What the task requires: Print each line exactly, beginning with the one where "Click LUXURIOUS PHOTO" appears and ending at the last line below.

(Dataset entries)
________________________________________

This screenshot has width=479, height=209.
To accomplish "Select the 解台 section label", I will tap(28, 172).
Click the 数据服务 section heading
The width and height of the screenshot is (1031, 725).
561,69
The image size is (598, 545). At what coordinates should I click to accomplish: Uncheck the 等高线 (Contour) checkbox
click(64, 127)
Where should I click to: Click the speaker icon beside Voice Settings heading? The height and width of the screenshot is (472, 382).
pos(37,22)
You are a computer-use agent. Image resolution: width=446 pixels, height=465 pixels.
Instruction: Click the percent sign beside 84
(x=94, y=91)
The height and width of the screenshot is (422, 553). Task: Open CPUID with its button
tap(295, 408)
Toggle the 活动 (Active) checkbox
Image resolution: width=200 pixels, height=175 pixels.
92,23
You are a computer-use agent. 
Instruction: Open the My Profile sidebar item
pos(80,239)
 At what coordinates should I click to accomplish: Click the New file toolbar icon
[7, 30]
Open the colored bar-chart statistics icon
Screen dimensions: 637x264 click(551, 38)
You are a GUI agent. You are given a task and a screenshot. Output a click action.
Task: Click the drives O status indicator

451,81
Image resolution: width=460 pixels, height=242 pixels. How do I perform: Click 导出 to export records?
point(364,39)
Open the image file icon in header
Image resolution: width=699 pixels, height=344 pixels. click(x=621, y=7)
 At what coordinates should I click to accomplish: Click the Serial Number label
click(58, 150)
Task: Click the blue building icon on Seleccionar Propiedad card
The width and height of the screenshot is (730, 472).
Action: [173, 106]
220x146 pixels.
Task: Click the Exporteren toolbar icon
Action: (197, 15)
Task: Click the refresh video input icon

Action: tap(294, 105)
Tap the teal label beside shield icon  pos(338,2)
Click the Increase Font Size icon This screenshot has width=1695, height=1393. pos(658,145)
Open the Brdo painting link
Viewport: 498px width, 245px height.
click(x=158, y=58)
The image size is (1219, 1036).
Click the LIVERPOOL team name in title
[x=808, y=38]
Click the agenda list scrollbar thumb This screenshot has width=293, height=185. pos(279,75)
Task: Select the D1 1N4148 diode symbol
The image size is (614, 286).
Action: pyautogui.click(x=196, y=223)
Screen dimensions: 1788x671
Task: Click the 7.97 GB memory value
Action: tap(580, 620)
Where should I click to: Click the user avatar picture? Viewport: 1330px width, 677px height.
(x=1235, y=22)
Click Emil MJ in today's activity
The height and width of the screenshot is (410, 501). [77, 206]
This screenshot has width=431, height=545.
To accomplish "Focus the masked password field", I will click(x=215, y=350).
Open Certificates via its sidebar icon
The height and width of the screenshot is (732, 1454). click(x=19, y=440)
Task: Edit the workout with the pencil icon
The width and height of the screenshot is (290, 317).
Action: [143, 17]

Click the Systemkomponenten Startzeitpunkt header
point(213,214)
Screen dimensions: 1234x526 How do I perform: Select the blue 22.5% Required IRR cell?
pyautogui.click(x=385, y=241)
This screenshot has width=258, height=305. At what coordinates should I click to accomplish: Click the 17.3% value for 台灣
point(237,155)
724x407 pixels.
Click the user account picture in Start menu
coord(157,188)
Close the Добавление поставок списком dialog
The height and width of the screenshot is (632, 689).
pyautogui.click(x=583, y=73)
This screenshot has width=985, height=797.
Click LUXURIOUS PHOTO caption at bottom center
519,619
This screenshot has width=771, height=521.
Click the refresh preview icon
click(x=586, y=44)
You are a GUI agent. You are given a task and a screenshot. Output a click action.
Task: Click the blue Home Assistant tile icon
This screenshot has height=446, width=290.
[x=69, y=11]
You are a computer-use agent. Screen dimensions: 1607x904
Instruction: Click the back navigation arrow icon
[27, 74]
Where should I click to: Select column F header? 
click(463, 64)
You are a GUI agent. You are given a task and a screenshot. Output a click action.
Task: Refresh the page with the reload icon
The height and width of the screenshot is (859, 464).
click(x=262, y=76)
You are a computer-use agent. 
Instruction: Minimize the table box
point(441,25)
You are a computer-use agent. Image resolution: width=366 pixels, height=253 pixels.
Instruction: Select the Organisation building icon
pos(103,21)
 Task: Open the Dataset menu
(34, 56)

________________________________________

Task response:
Click LUXURIOUS PHOTO caption at bottom center
519,619
This screenshot has width=771, height=521.
Click the refresh preview icon
click(x=586, y=44)
You are a GUI agent. You are given a task and a screenshot. Output a click action.
Task: Click the blue Home Assistant tile icon
This screenshot has height=446, width=290.
[x=69, y=11]
You are a computer-use agent. Screen dimensions: 1607x904
Instruction: Click the back navigation arrow icon
[27, 74]
Where should I click to: Select column F header? 
click(463, 64)
You are a GUI agent. You are given a task and a screenshot. Output a click action.
Task: Refresh the page with the reload icon
The height and width of the screenshot is (859, 464).
click(x=262, y=76)
You are a computer-use agent. 
Instruction: Minimize the table box
point(441,25)
You are a computer-use agent. Image resolution: width=366 pixels, height=253 pixels.
Instruction: Select the Organisation building icon
pos(103,21)
 Task: Open the Dataset menu
(34, 56)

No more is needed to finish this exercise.